The marines stared at her with open hostility.

“Major?” Randy asked. “Won’t he just bring back more fighters?”

“I said release him.” Her voice was flat, final. “We don’t kill children. We’re marines.”

She met the boy’s hate-filled gaze, then looked at the two men holding rifles on him. They grimaced and stepped back.

The boy didn’t bolt. He stood there, chest heaving, glaring. Confusion warred with anger. Then, he took a hesitant step. When nothing happened, he took another step, then three more. Still alive, he turned and ran, bare feet slapping against the sand as he sprinted into the hills.

The elder watched until the boy had vanished. He stared at Zoe. “Mercy to your enemy is cruelty to yourself.” His red beard waggled as he spoke.

“Ma’am,” Randy interjected.

“What is it?” Zoe asked.

“Colonel Evans is on the radio. He wants you on that life flight. Two mikes out.”

Zoe’s stomach clenched. “Why?”

“He says they can see your injuries on the feed,” Randy replied. “He sounded . . . unhappy. The GO’s watching the feed with him. Wants a sitrep . . . in person.”

The whump-whump of rotor blades sounded on the horizon. Zoe shielded her eyes, tracking the dark specks as they grew larger against the bleached sky. A pair of Air Force HH-60 Pave Hawks.

One descended rapidly, its shadow racing across the village. Its twin circled overhead. A door gunner swiveled his minigun along the ridgeline, looking for a target.

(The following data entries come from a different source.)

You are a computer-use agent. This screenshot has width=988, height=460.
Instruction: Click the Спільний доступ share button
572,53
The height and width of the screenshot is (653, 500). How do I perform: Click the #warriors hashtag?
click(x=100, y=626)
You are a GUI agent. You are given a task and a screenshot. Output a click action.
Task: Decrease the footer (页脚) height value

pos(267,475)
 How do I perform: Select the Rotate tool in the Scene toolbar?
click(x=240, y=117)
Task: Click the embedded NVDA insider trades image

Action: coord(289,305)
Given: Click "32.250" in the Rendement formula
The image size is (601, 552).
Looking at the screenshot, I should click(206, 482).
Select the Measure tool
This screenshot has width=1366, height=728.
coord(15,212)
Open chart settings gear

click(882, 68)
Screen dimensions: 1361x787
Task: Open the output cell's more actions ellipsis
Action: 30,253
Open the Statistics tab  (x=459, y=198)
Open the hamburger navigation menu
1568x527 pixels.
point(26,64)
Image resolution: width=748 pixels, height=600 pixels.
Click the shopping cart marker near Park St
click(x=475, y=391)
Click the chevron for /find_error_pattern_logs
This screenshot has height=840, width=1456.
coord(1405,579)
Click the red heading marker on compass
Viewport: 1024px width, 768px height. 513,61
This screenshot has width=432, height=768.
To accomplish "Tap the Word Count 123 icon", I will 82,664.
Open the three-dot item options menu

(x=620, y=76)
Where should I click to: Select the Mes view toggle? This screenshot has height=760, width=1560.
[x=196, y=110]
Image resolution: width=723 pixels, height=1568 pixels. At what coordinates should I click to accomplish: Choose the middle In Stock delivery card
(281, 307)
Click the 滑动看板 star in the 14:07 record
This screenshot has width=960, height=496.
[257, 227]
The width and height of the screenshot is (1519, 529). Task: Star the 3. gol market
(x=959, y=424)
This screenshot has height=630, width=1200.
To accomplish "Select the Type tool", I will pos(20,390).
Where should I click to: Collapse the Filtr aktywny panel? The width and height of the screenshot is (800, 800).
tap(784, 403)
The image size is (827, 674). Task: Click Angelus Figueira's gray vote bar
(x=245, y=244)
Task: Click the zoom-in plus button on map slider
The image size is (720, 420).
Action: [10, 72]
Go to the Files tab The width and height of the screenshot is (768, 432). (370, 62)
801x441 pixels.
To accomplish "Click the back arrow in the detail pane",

The first helo flared hard, nose high as the tail wheel hit first. The front slammed down in a storm of dust and gravel. A brown curtain of rotor wash sent debris flying, forcing everyone to turn away.

Davies and Prado hustled the injured Corporal Thompson toward the open door. His boots dragged. A pair of PJs jumped out to meet them halfway, already assessing their patient.

They loaded him within seconds. Just another wounded marine. The flight medic started attaching IV lines as the gunner waved at Zoe to board.

She stood motionless, rifle hanging loose in her grip. The memory of the satphone call rushed back. Amanda would be crying. Greg would be pacing in a kitchen she’d never seen, calling every number he had, trying to reach her.

“Thompson’s gonna be fine, ma’am.” Randy appeared beside her, trying to project confidence. “Right?”

Behind him, the other marines moved with purpose, reinforcing their positions, checking sectors of fire. The locals watched with a mixture of gratitude and suspicion.

The Pave Hawk’s gunner leaned out, making urgent gestures.

“Curious thing,” Zoe shouted over the rotors.

Randy looked confused. “What’s that?”

“Duty.” She offered no further explanation, just strode toward the waiting helicopter.

The crew pulled her aboard as the turbines whined, pitching higher. A PJ immediately started taking her vitals.

The Pave Hawk lifted, banking sharply. She watched Randy shrink below, his figure already blurring in the swirling dust. The escort helicopter fell into formation beside them as they nosed over toward the forward operating base.

The village contracted, just another cluster on the horizon. Soon it vanished entirely, swallowed by an endless desolate landscape.